FPGA performance evaluation

5 Conclusion

The investigation of FPGA-based denoising techniques for improving signal quality in ECGs yielded promising results and insights. The accuracy of cardiac diagnosis and monitoring are directly related to the quality of the ECG data, making denoising the signal essential. In this research, we studied an iterative procedure that includes data acquisition, HSST-based decomposition, DFA-based noise reduction, NLM-based denoising with PSO optimization, and signal reconstruction. Our method was shown effective by a thorough analysis of the denoised signals utilising standard performance metrics like SNR and RMSE. The proposed method archives SNR values of 29.56 dB, 29.68 dB, and 28.86 dB and RMSE values of 0.0153, 0.0249, and 0.04159. The ECG denoising technique ran smoothly on an FPGA. We assessed the FPGA’s power consumption and resource utilization, as well as its signal quality increases, which are all critical for practical application. This study sheds light on the effectiveness of FPGA-based solutions as well as their potential for wider adoption in healthcare settings. The FPGA technology not only permits real-time processing but also enhances the portability of ECG monitoring devices, making them ideal for telemedicine and remote patient care.

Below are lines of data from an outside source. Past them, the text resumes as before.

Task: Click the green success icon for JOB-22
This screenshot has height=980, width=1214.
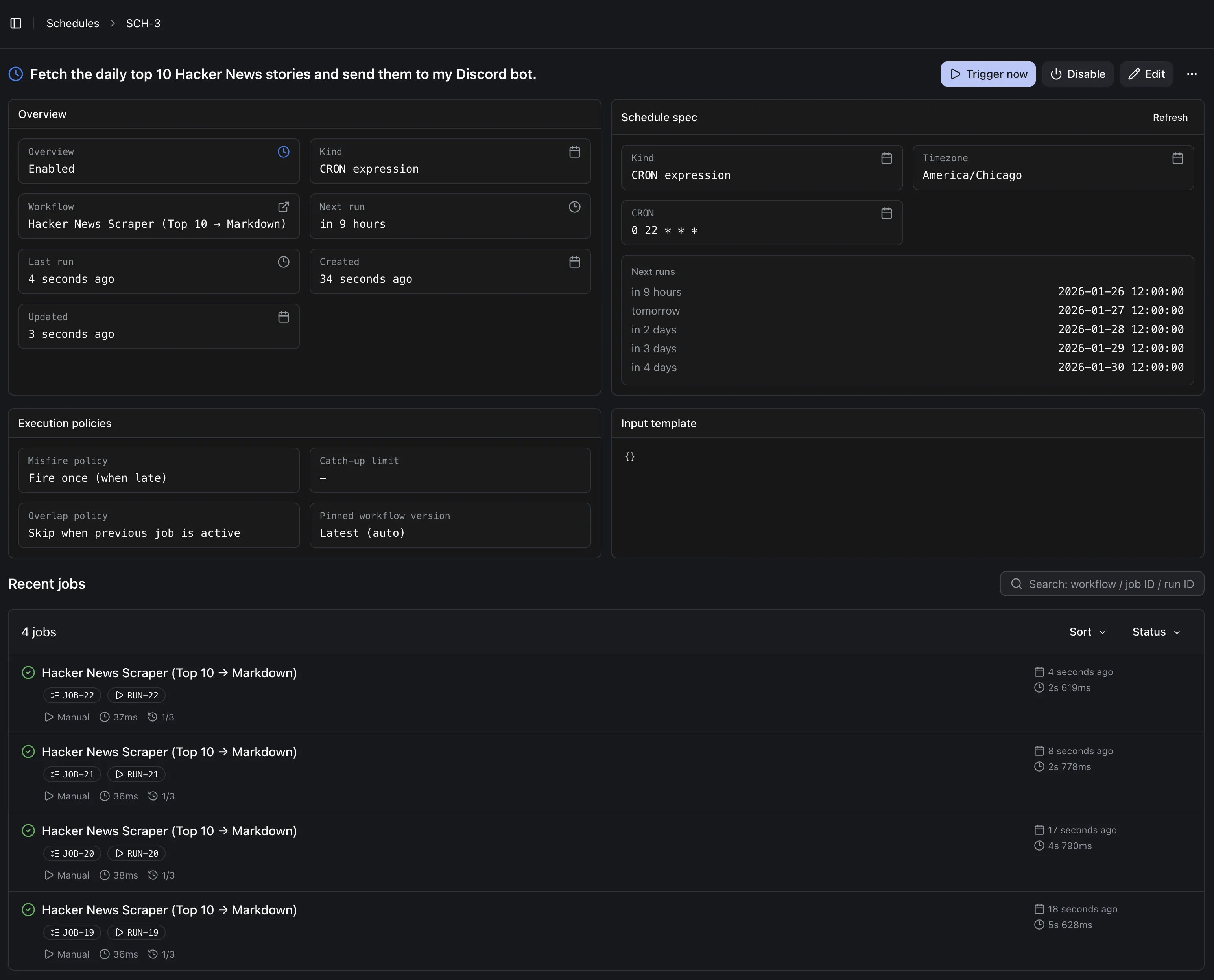Action: (28, 672)
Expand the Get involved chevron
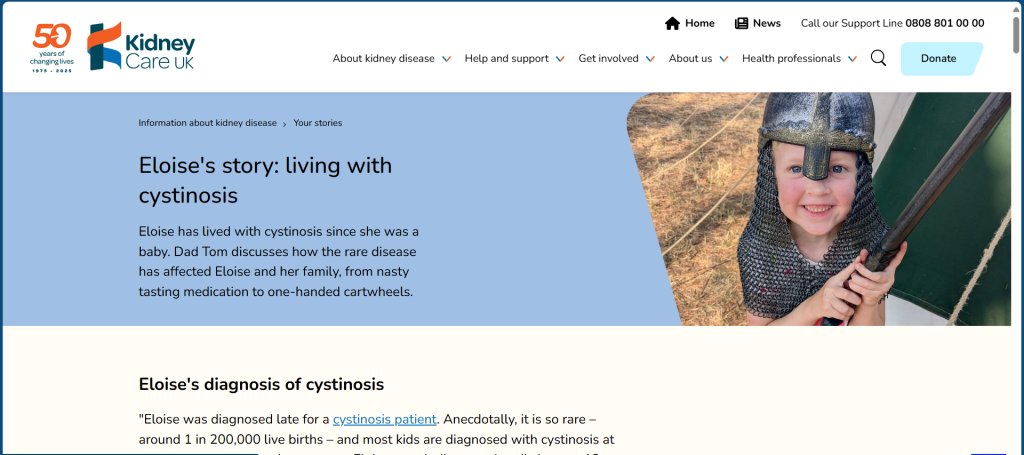This screenshot has width=1024, height=455. click(x=650, y=59)

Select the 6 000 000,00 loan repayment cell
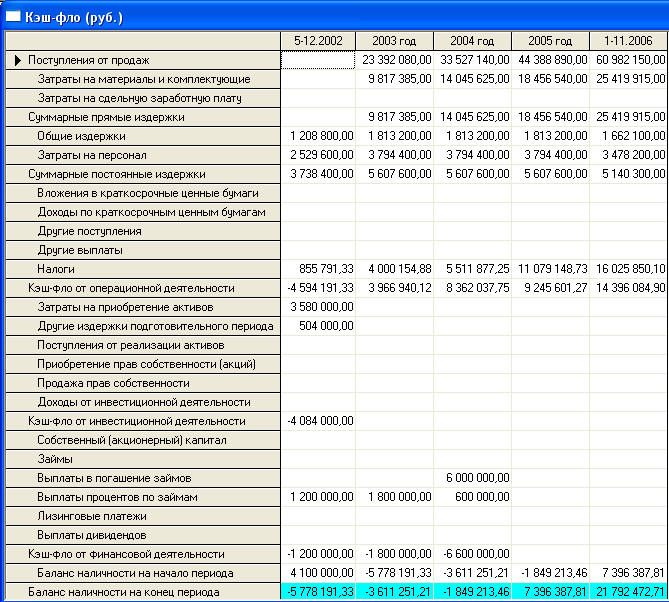[472, 478]
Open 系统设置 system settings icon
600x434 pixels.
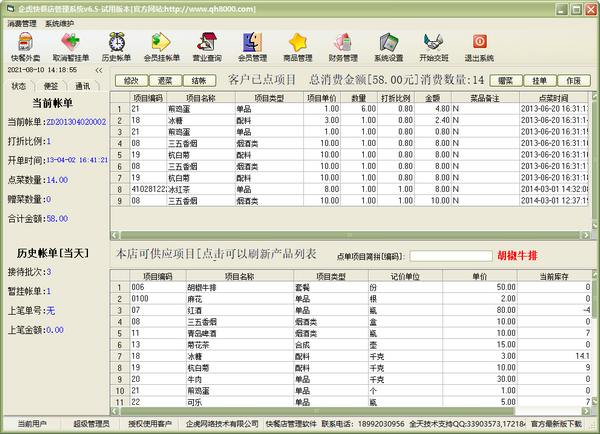pos(389,46)
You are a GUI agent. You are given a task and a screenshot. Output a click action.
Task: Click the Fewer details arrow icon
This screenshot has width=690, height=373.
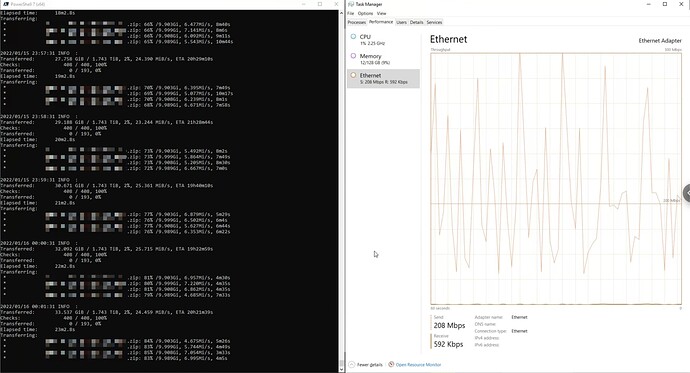coord(352,365)
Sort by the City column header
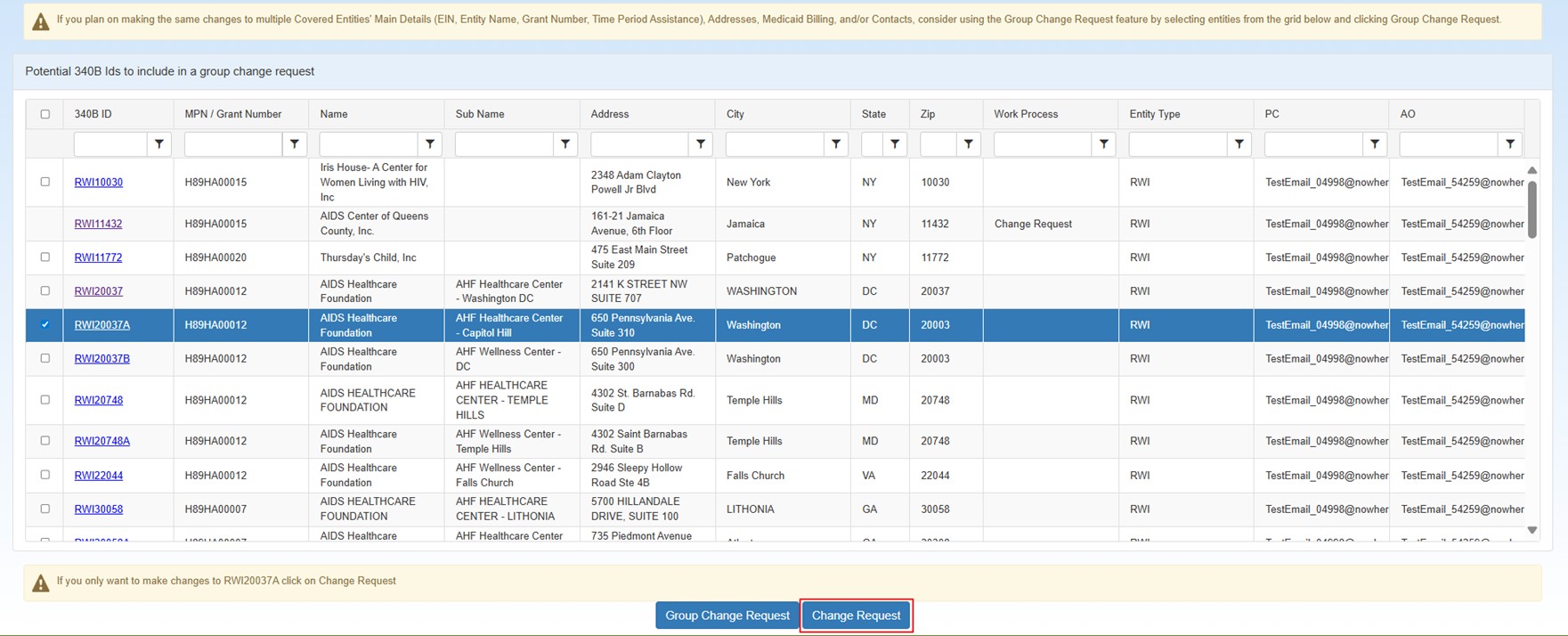Screen dimensions: 1568x636 tap(735, 114)
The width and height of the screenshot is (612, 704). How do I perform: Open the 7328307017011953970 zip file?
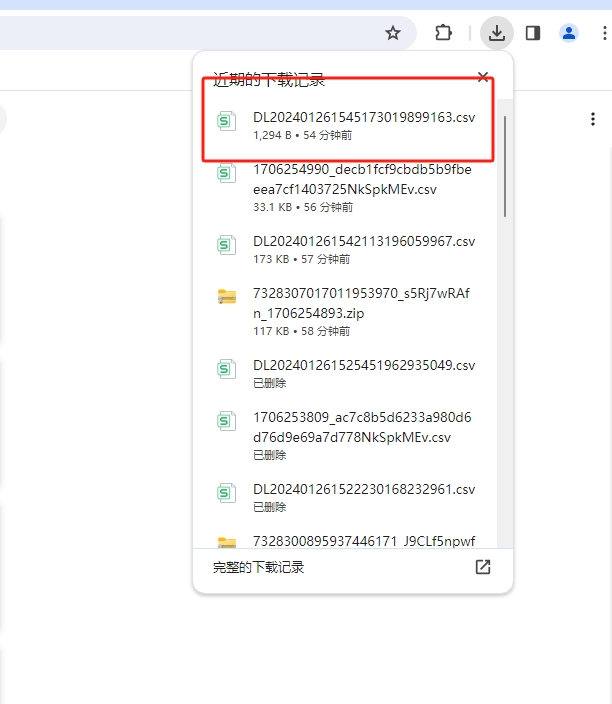(346, 312)
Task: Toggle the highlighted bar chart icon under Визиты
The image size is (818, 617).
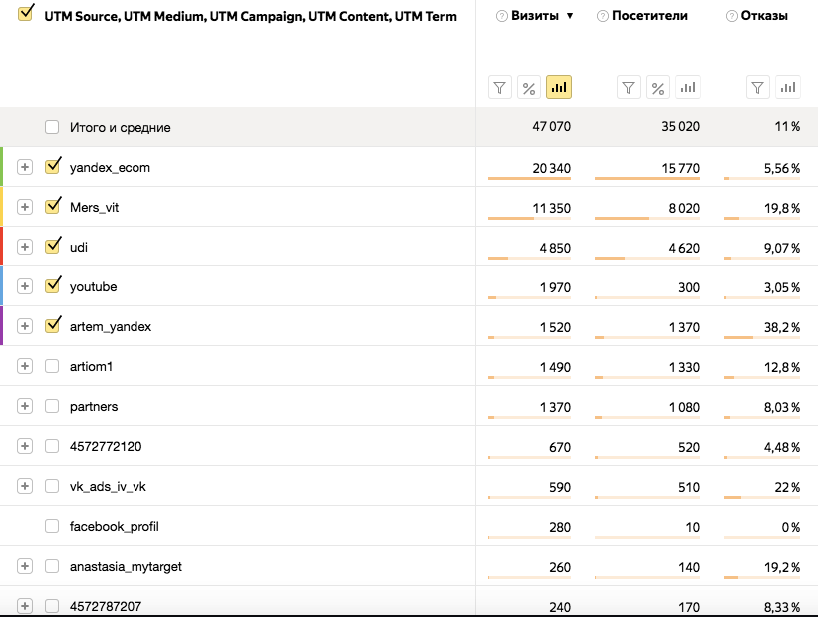Action: coord(559,88)
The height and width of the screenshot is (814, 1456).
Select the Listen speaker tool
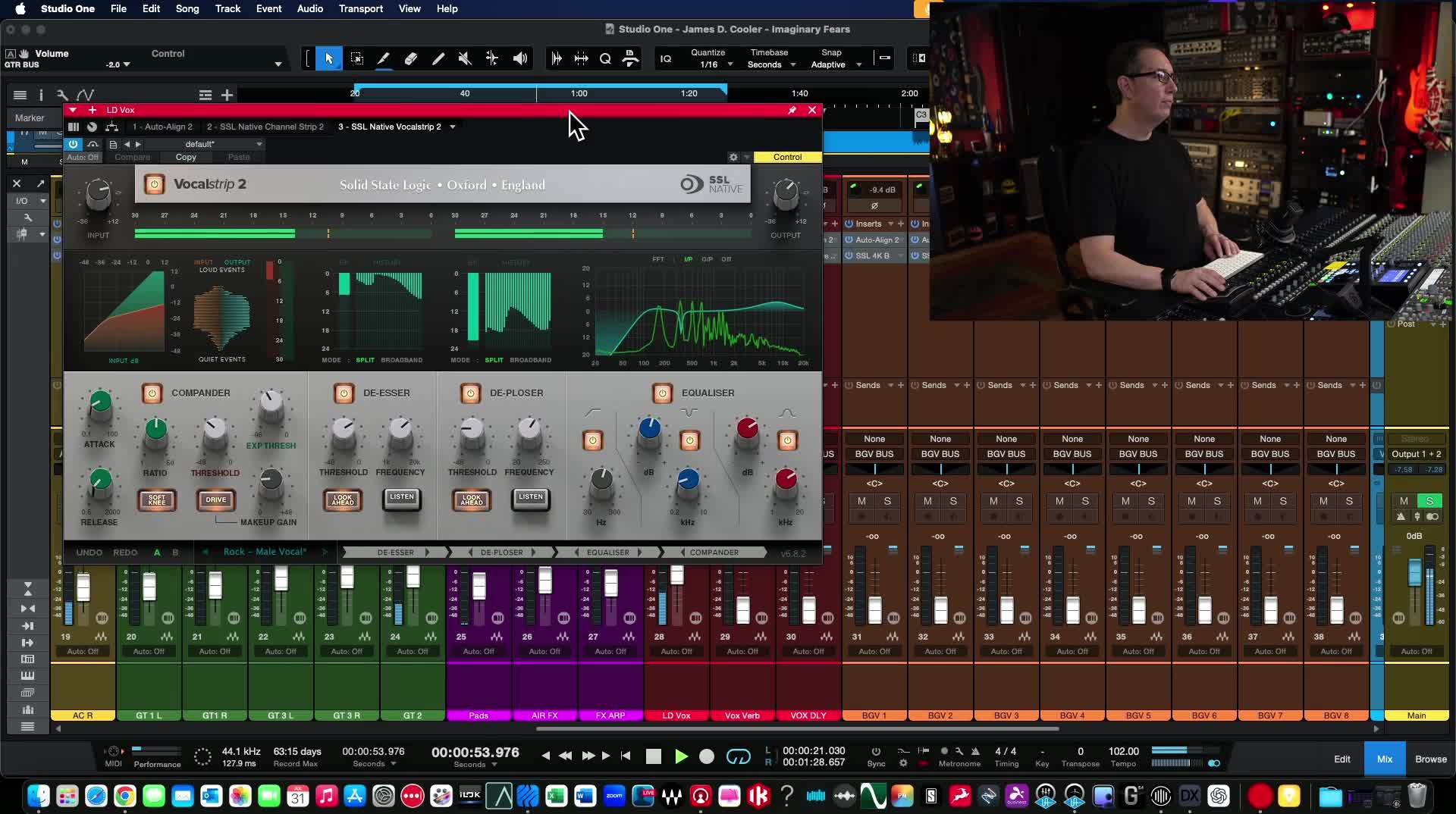click(520, 58)
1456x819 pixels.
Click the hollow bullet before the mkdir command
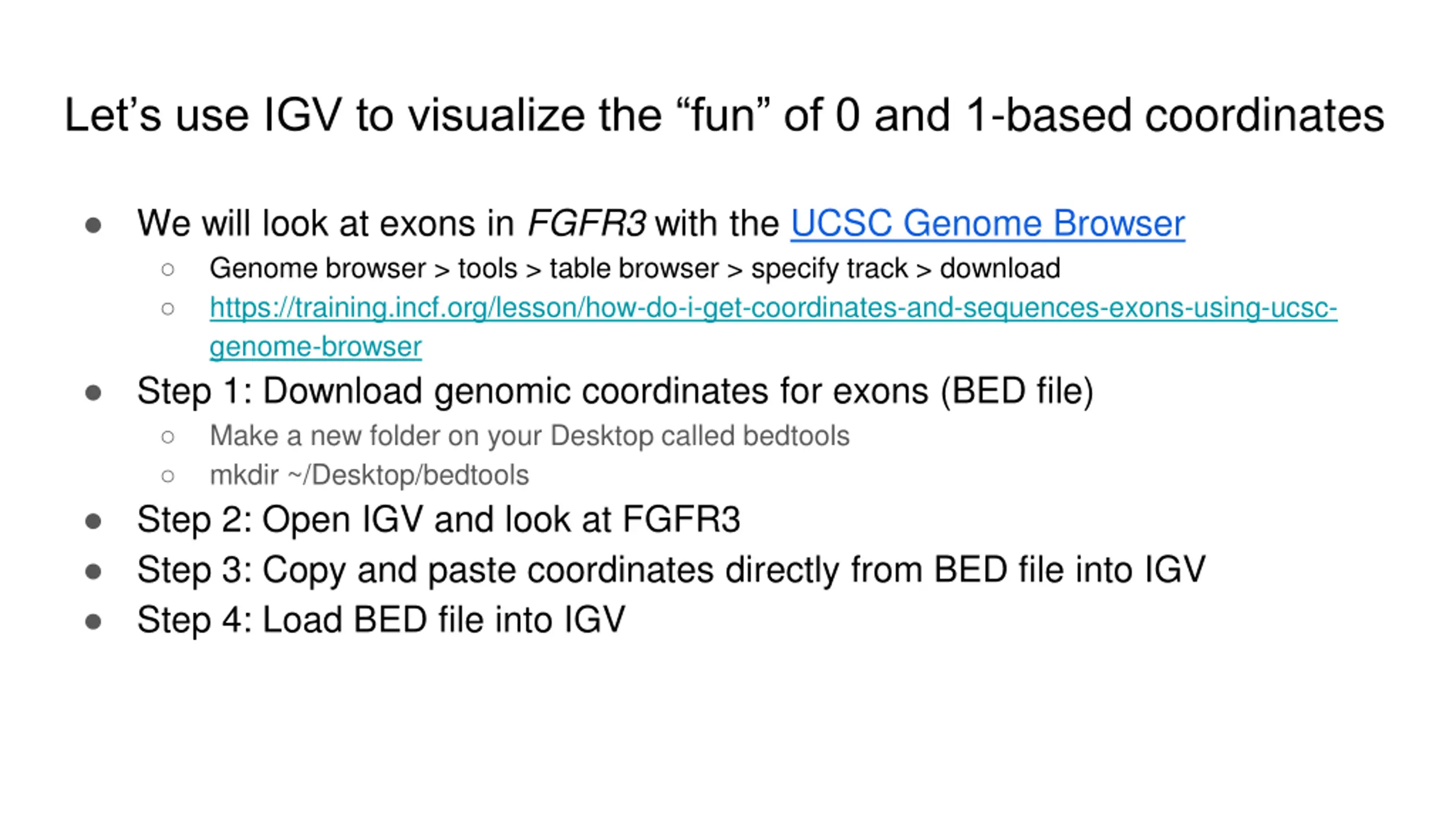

Adding blockchain technology to our future work on FPGA-based ECG denoising systems will improve the privacy and security of patient data. This requires the use of stringent data encryption, the creation of immutable, tamper-proof records via blockchain, and the development of permissioned access mechanisms via smart contracts. Interoperable data standards and secure communication protocols are essential for protecting information during transmission. By combining FPGAs and blockchains, healthcare apps can more effectively empower patients, and protect their data.